Cela dit, d’autres molécules contenues dans le vin rouge pourraient avoir un effet protecteur. Elles n’ont pas toutes été évaluées.
Alors, on trinque ou pas?
Devant des positions si tranchées, basées sur des études complexes et imparfaites, il est difficile pour monsieur et madame Tout-le-Monde de se faire une tête.
Dans le maelstrom, il faut retenir que le débat ne concerne que l'infarctus du myocarde. Il n’y a pas de débat pour l’insuffisance cardiaque, l’hypertension ou l'arythmie, fait valoir le Dr Labos. Là-dessus, on s’entend pour dire que l’alcool a un effet négatif.

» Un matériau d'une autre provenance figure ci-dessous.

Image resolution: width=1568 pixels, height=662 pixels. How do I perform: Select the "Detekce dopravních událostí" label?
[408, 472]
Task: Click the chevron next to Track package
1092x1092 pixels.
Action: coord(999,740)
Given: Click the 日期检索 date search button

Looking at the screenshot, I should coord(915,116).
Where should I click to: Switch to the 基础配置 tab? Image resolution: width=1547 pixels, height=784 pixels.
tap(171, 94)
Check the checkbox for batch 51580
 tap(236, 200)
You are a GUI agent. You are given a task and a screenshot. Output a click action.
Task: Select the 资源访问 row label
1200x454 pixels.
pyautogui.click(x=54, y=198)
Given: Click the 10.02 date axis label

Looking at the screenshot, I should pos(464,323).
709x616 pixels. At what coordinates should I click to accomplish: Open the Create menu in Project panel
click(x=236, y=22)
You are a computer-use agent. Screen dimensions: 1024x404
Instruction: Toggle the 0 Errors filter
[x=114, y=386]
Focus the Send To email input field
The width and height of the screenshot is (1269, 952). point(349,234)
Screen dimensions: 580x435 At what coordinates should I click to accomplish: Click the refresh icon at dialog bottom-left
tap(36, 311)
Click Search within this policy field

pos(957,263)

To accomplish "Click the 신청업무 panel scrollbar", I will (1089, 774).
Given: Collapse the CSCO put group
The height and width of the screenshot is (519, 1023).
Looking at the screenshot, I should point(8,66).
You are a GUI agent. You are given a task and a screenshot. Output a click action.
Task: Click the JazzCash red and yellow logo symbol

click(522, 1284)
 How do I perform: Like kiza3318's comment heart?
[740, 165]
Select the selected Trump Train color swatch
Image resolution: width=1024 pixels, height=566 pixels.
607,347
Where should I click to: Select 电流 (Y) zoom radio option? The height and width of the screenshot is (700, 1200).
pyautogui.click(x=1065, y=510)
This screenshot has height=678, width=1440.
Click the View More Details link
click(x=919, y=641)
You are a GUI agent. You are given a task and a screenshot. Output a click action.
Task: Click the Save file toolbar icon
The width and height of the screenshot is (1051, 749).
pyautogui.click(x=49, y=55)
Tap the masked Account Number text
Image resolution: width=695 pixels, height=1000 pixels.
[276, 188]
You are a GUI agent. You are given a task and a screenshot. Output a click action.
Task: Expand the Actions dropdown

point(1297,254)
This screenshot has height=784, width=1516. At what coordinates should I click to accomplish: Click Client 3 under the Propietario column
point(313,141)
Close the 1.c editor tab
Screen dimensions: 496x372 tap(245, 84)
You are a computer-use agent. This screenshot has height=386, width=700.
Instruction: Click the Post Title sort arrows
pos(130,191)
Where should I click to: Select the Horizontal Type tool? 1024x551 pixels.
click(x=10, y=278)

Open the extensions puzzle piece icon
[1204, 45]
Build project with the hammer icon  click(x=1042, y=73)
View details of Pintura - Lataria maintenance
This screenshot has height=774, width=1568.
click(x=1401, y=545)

Idem pour le diabète et plusieurs cancers.
Même le Dr Juneau dit passer plus de temps à conseiller à ses patients de limiter leur consommation d’alcool plutôt qu'à les encourager à continuer de boire.

Une récente étude a réduit la consommation recommandée à deux verres standards d’alcool par semaine.
Photo : Radio-Canada
En janvier dernier, le rapport publié par le Centre canadien sur les dépendances et l’usage de substances (CCDUS) a causé tout un émoi en proposant un seuil de deux verres standards d’alcool par semaine, pour éviter les conséquences négatives de l’alcool sur la santé.
Le Dr Juneau estime, pour sa part, que boire un verre par jour pour les femmes, de préférence avec le repas, et deux pour les hommes est sécuritaire.
Dans les deux cas, les discours se rejoignent autour d’un même message : la modération a bien meilleur goût.
Je ne veux pas diaboliser l’alcool, insiste le Dr Labos. On peut boire, de la même façon qu’on peut manger de la crème glacée ou manger des frites. Il faut simplement que les gens comprennent que c’est un plaisir à consommer avec parcimonie. On ne doit pas boire du vin en pensant que ça nous protège contre la maladie.
Le Dr Labos et le Dr Juneau souhaitent tous les deux partager des données scientifiques avec la population pour aider les gens à faire des choix éclairés. Après, chacun peut boire comme il l’entend. Et l’information a l’avantage de pouvoir être consommée sans modération.
Le reportage de Dominique Forget et de Yanic Lapointe Ivresses et controverses sera diffusé à l'émission Découverte dimanche à 18 h 30 sur ICI Radio-Canada Télé.